In brief: Arm's latest mobile CPU and GPU designs are official, and the big focus this year is on boosting energy efficiency through various microarchitectural improvements. The company is also leaving the AArch32 (32-bit) instruction set behind after seeing that more than 90 percent of mobile apps are now distributed as 64-bit binaries.

Arm this week showed off new mobile CPU and GPU designs that manufacturers will use to power future phones, tablets, and ultraportable laptops. The company seems to have settled on a yearly cadence when iterating on its microarchitectures, and this time we're also seeing a complete transition to 64-bit computing for the company's Total Compute Solutions (TCS).

Speaking of 64-bit computing, companies like Qualcomm and MediaTek have yet to fully drop 32-bit support from their custom designs. Notably, the Qualcomm Snapdragon 8 Gen 2 that was launched last year doesn't adhere to Arm's design, and the same is true for MediaTek's Dimensity 9200/9200+ chipsets as both retain the ability to run 32-bit apps on efficiency cores.

Otherwise, Arm's newest generation of CPU cores is designed to push performance and energy efficiency up compared to previous designs. The new Cortex-X4 CPU core should deliver 15 percent higher performance than the Cortex-X3 and 40 percent better power efficiency. The speed improvement was made possible by increasing the L2 cache to two megabytes and enabling clock speeds of up to 3.4 GHz.

As for the Cortex-A720 and Cortex-A520 CPUs, they should offer efficiency boosts of 20 percent and 22 percent, respectively over previous generation designs. Of course, these are estimates for reference designs, and as such they're not indicative of actual gains we'll see in custom mobile chips from Qualcomm, Samsung, and MediaTek.

All the new cores are based on the Armv9.2 architecture, which adds a new security feature in the form of a new QARMA3 algorithm for pointer authentication. This is a memory security feature that makes it harder for malicious apps to create valid memory pointers and exploit buffer overflows and memory corruption vulnerabilities.

While this functionality has been available for a while, manufacturers have thus far been reluctant to enable it as it does come with a cost to overall performance. Now that the CPU overhead for this has been reduced to around one percent, we're hoping to see more companies use it alongside things like Memory Tagging Extensions since they are meant to reduce the attack surface for hackers looking to steal your data or passwords.

Another important announcement is that Arm is migrating from a reference phone SoC design with a 1+3+4 core cluster to a 1+5+2 layout. The idea behind this is to swap out two of the smallest CPU cores for two medium ones, which should result in 27 percent more performance on Android 13 and later versions. For flagship phones, Arm envisions a nine-core chip with a 1+4+4 configuration.

Accompanying the two phone SoC designs is the company's "most powerful cluster ever built." The new DSU-120 compute cluster features ten Cortex-X4 cores and four Cortex-A720 cores with 32 megabytes of shared L3 cache, but companies have yet to build a DSU mega chip despite Arm touting higher single-threaded performance than Intel's Core i7 mobile CPUs.
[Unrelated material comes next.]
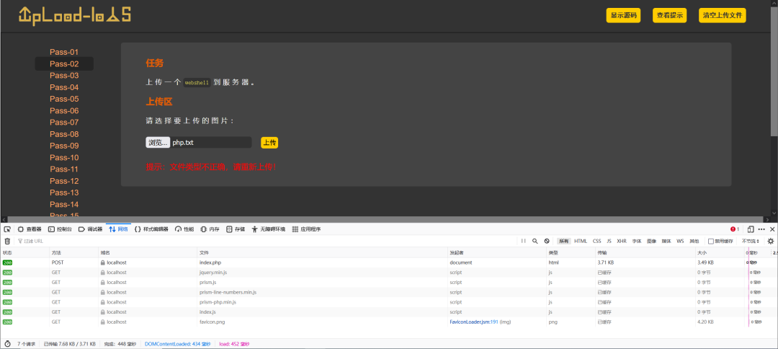This screenshot has height=349, width=778.
Task: Click the element picker icon in devtools
Action: click(7, 229)

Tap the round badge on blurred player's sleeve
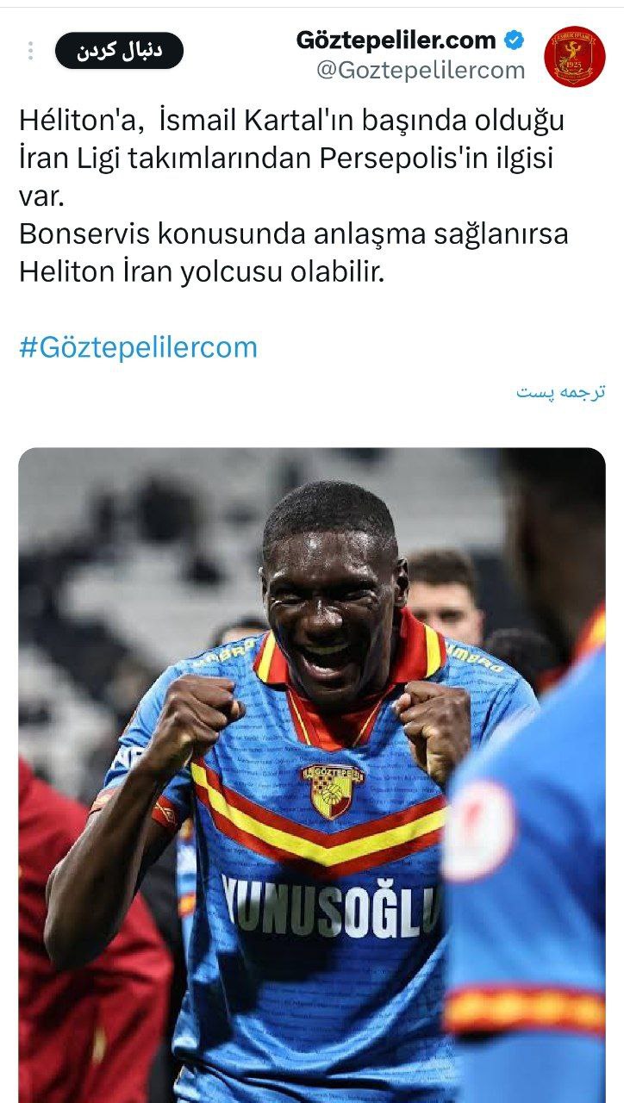coord(478,830)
Some like Qualcomm are more interested in developing in-house solutions for laptops and 2-in-1s, and Arm is actively trying to prevent that from turning into a trend.

In the GPU department, Arm revealed the latest flagship Immortalis-G720 design alongside Mali-G720 and Mali-G620 GPUs aimed at mid-range and entry-level mobile devices. These are based on the company's 5th-gen architecture, which brings improvements in key areas like memory power usage, HDR rendering, and geometry-related memory accesses.

The Mali-G620 design tops out at five cores, while the Mali-G720 and Immortalis-G720 max out at nine and 16 cores, respectively. The Immortalis-G720 also includes a ray-tracing unit, but all three GPUs should bring 15 percent higher sustained gaming performance while using 40 percent less memory bandwidth compared to previous designs. These improvements were made possible by deferred vertex shading, a key feature of Arm's 5th-gen GPU architecture.

Arm says it expects to see the first commercial products based around these new CPU and GPU designs hit the market in early 2024.